He bowed with great dignity, and went out of the room, leaving the Duke to wonder what might be going to happen next. He walked over to the window restlessly, and stood fidgeting with the blind-cord. As he stood there, he had the satisfaction, at least, of seeing the landlord and the man in the plush waistcoat walking across the dirty yard with pails in their hands. From the medley of squeals in the distance he inferred that they were on their way to feed the pigs. He had not soberly supposed that either of them would be called in to overpower him, for he could not perceive any good end to be achieved through such methods, but he felt more at his ease with them out of earshot. Mr. Liversedge might be an entertaining scoundrel, but a scoundrel he certainly was, and would probably stop at very little to extort money from his victims. It was evident that he considered the supposed Mr. Ware a negligible opponent. The Duke had seen the indulgent contempt in his smile, and had done nothing to dispel it. He was by this time quite determined not to allow himself to be bled of as much as a farthing. By fair means or foul—and he would feel very little compunction at using foul means against a gentleman of Liversedge’s kidney—he must wrest Matthew’s letters, which Liversedge had in all probability gone away to collect, away from him. And since it seemed unlikely that this could be achieved without Mr. Manton’s pistol coming into play, he was happy to see the landlord and his henchman going off to feed the pigs.

Mr. Liversedge was absent for some ten minutes, but presently the Duke heard his ponderous tread, and turned round to face the door.

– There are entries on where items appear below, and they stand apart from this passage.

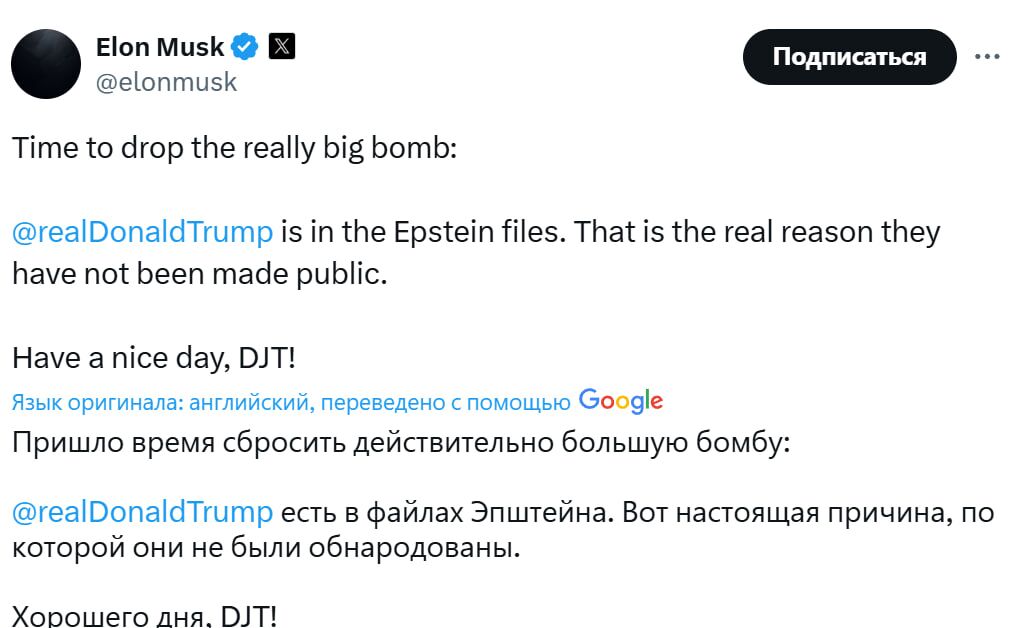Click the 'Язык оригинала: английский' translation label
Screen dimensions: 1027x628
pos(163,402)
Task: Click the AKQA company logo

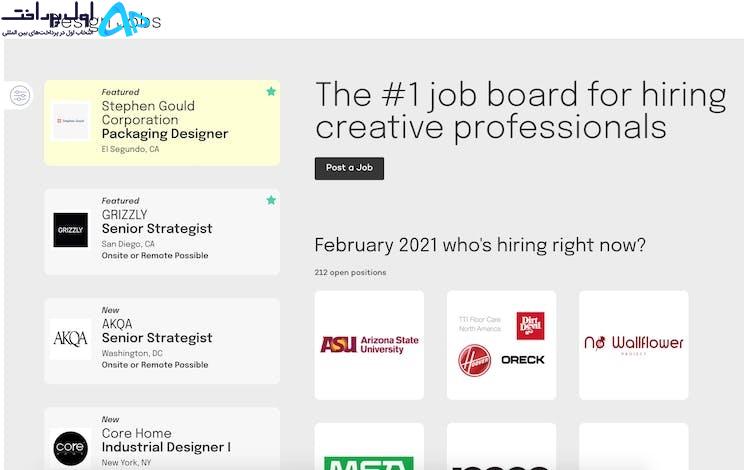Action: click(71, 339)
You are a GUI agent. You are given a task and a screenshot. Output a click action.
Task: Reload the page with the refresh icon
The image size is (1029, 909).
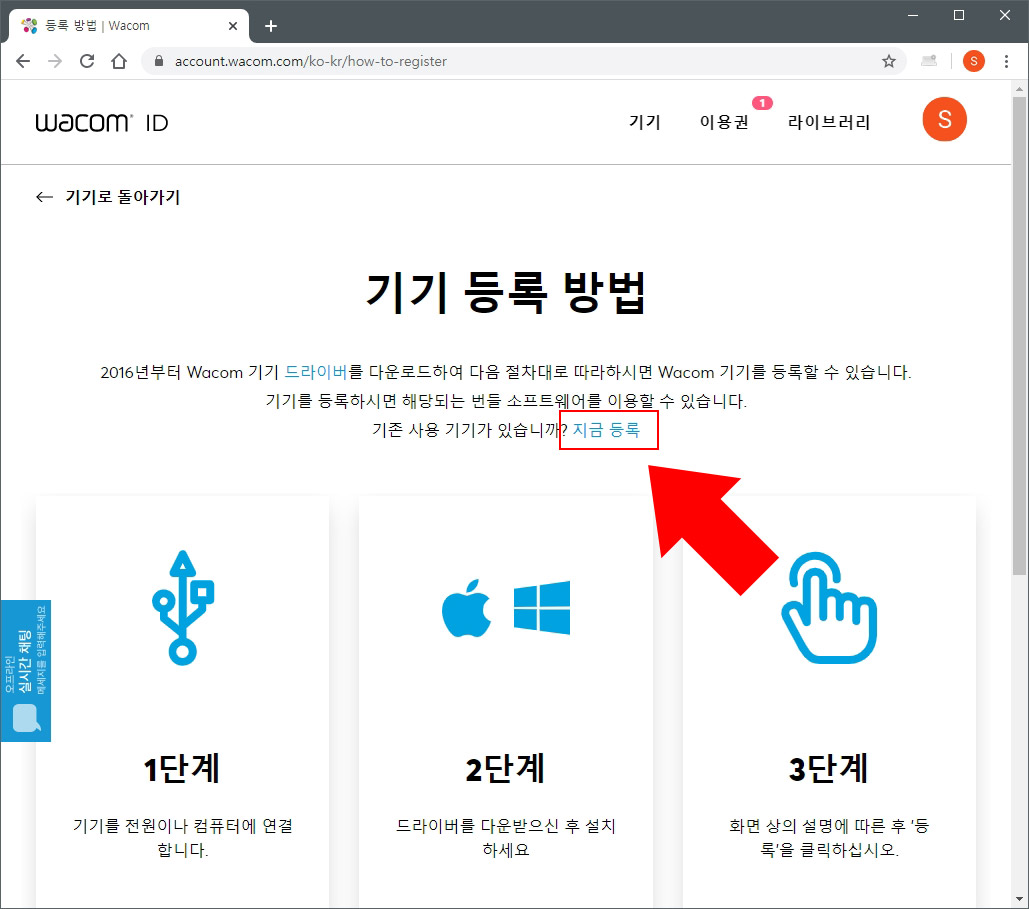click(87, 60)
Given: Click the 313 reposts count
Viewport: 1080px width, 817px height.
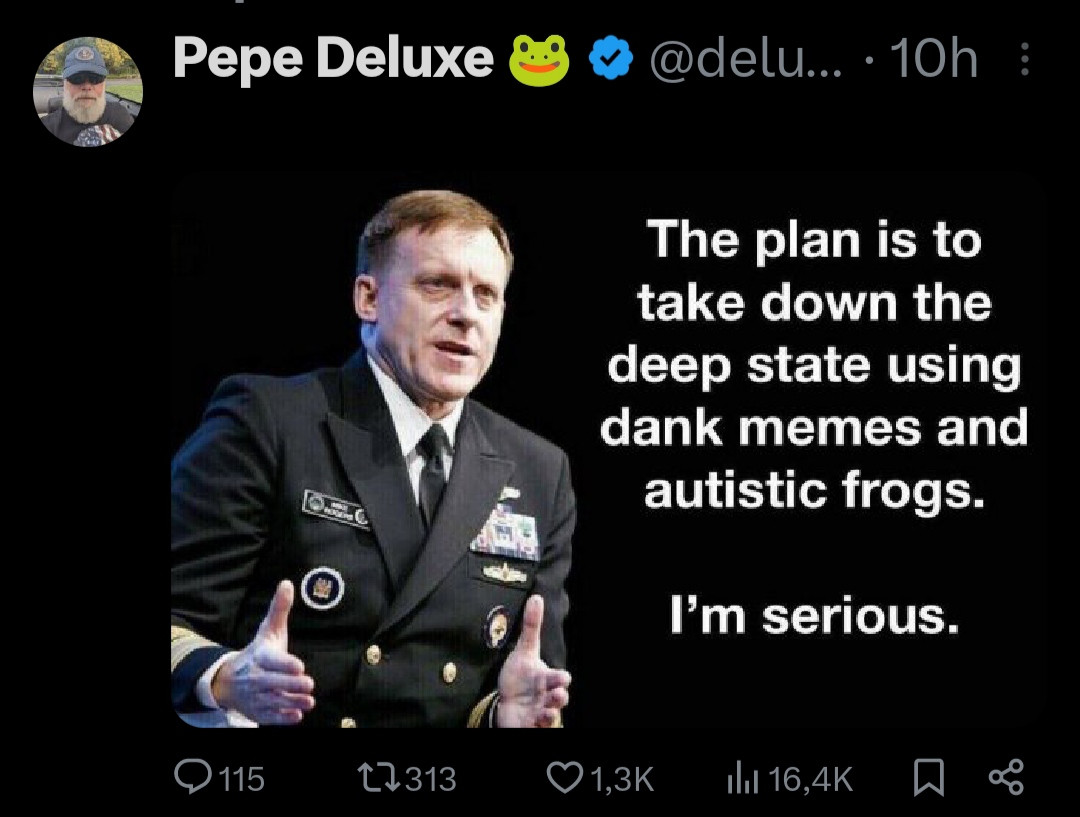Looking at the screenshot, I should click(x=430, y=778).
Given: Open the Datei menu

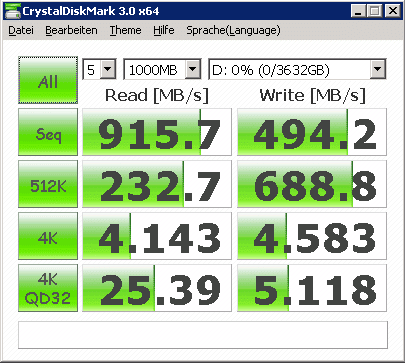Looking at the screenshot, I should pos(21,30).
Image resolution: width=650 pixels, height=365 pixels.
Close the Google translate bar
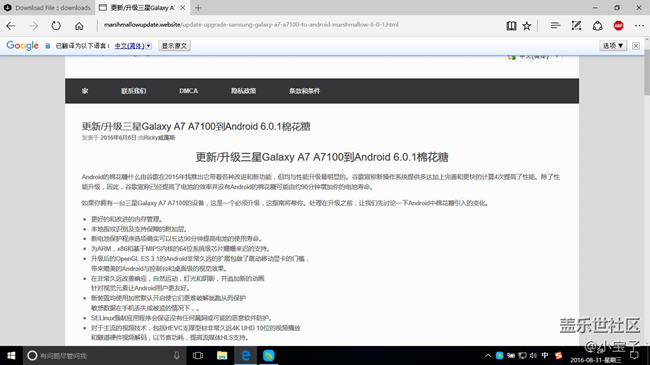(635, 46)
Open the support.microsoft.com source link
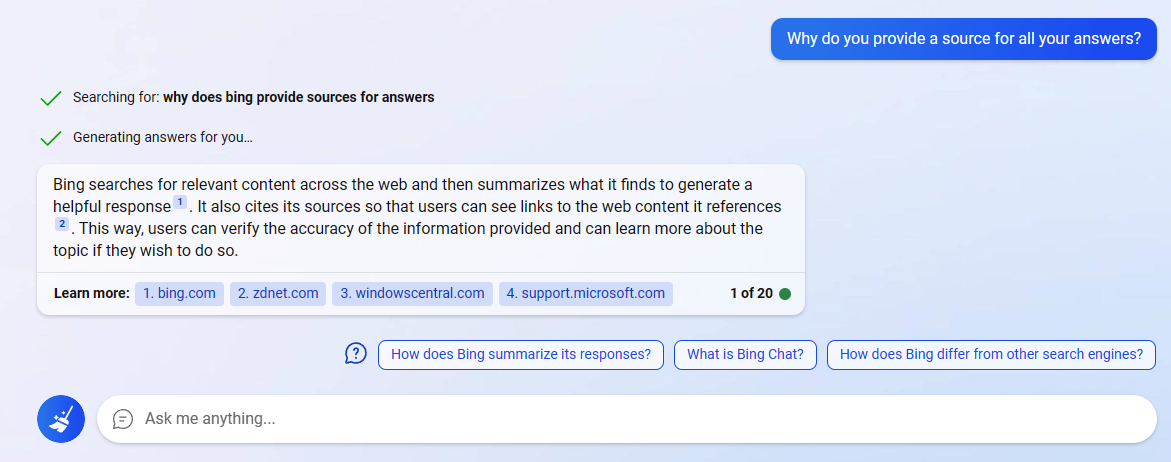The height and width of the screenshot is (462, 1171). (x=585, y=294)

It opened; Mr. Liversedge’s voice said unctuously: “Come in, my love! Come and tell Mr. Ware how deeply he has wounded your tender heart!”

The Duke jumped, for this was a possibility he had not envisaged. The thought darted across his mind that if his true identity should be guessed it might occur to Mr. Liversedge’s fertile brain that the Duke of Sale, held to ransom, would prove a more profitable investment than his niece’s broken heart. His hand slid once more into the pocket of his coat, to grasp the butt of his pistol, and he braced himself to face the inevitable disclosure.

Into the room stepped a vision of loveliness. The Duke caught his breath, and stood staring. His cousin Matthew had certainly spoken of Belinda’s beauty, but he had not prepared him for anything as superb as the creature who now stood on the threshold, regarding him out of eyes so large, so innocent, and of so deep translucent a blue as to make his senses swim for a dizzy moment. He closed his own eyes involuntarily, and opened them again to make sure that they had not deceived him. They had not. He beheld a veritable beauty. A face of rose-leaf complexion was framed in a cascade of guinea-gold curls, artlessly bound with a ribbon of scarcely a deeper blue than those glorious eyes; the brows were delicately arched; the little nose classically straight; the wistful mouth, with its short upper-lip, as kissable as it was perfect in proportion.

The Duke swallowed once, and waited. That melting gaze widened a little as it rested on him, but the lady said nothing.

“Did not Mr. Ware promise you marriage, my love?” said Mr. Liversedge, closing the door, and bending solicitously over the vision.

“Yes,” said the vision, in a soft, west-country voice. “Oh, yes!”

If the Duke had been dizzy before, his senses now reeled. He could think of nothing to say. He wondered, for an unreasoning instant, if those tender blue eyes could be sightless, since he resembled his cousin hardly at all. But when he stared into them he saw a sort of speculation in their gaze, and knew that they were not.

“And did he not write you letters, my love, which you very properly gave to me, promising that he would make you his wife?” prompted Mr. Liversedge.